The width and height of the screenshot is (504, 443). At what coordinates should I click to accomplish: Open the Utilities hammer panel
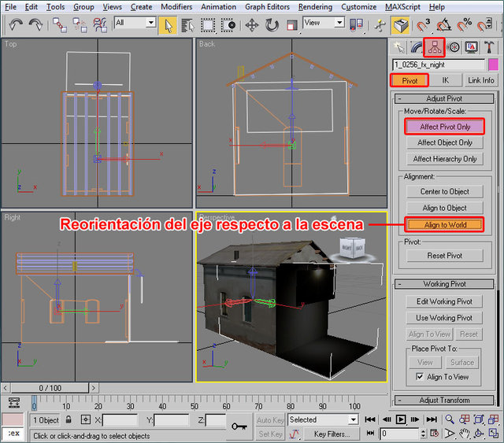pyautogui.click(x=490, y=46)
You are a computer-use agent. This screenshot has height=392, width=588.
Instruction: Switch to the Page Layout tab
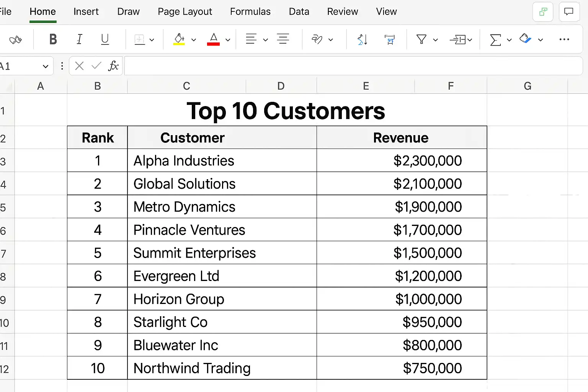185,12
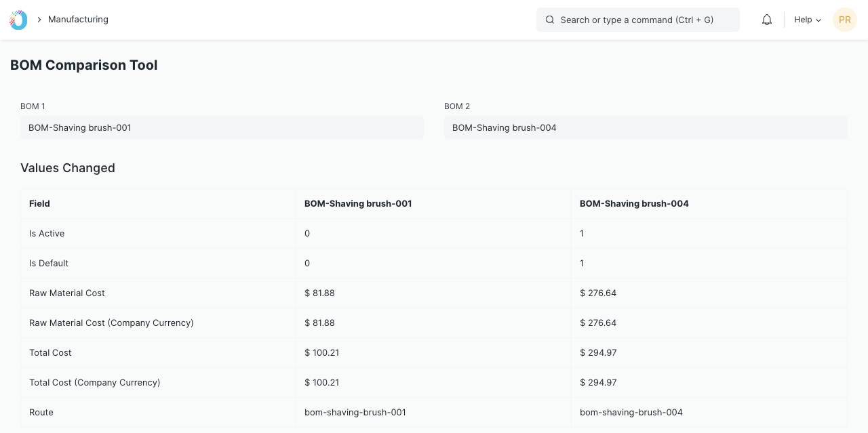This screenshot has height=433, width=868.
Task: Click the Field column header
Action: [x=39, y=203]
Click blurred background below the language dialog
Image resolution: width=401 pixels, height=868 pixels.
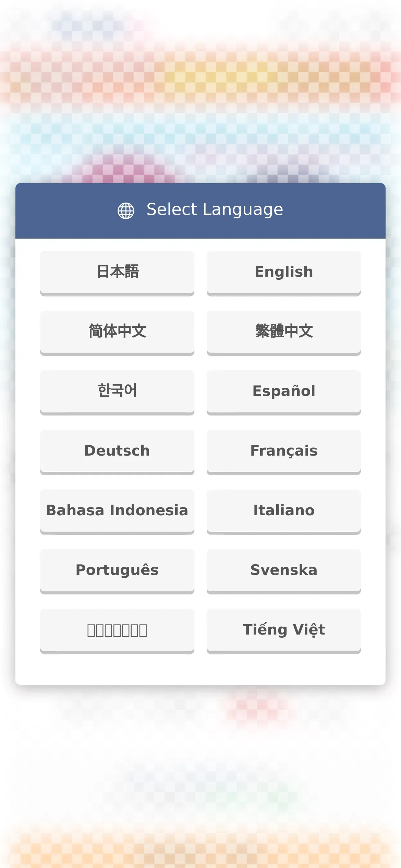coord(201,776)
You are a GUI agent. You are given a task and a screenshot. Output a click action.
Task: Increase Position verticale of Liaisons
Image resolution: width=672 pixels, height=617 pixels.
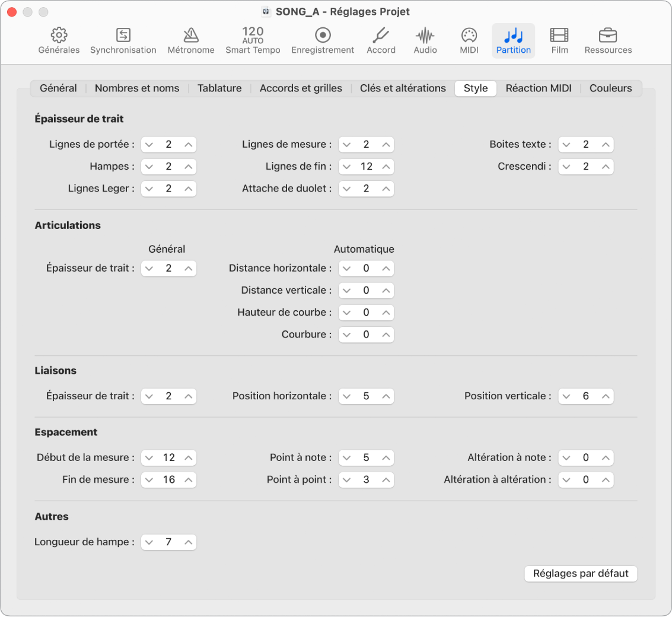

▸ Task details:
Lines from the one containing "Task: Increase Position verticale of Liaisons" through the end of the listing, both included, are to be restated exactly, and pictures are to be left out.

▸ Task solution:
Task: Increase Position verticale of Liaisons
Image resolution: width=672 pixels, height=617 pixels.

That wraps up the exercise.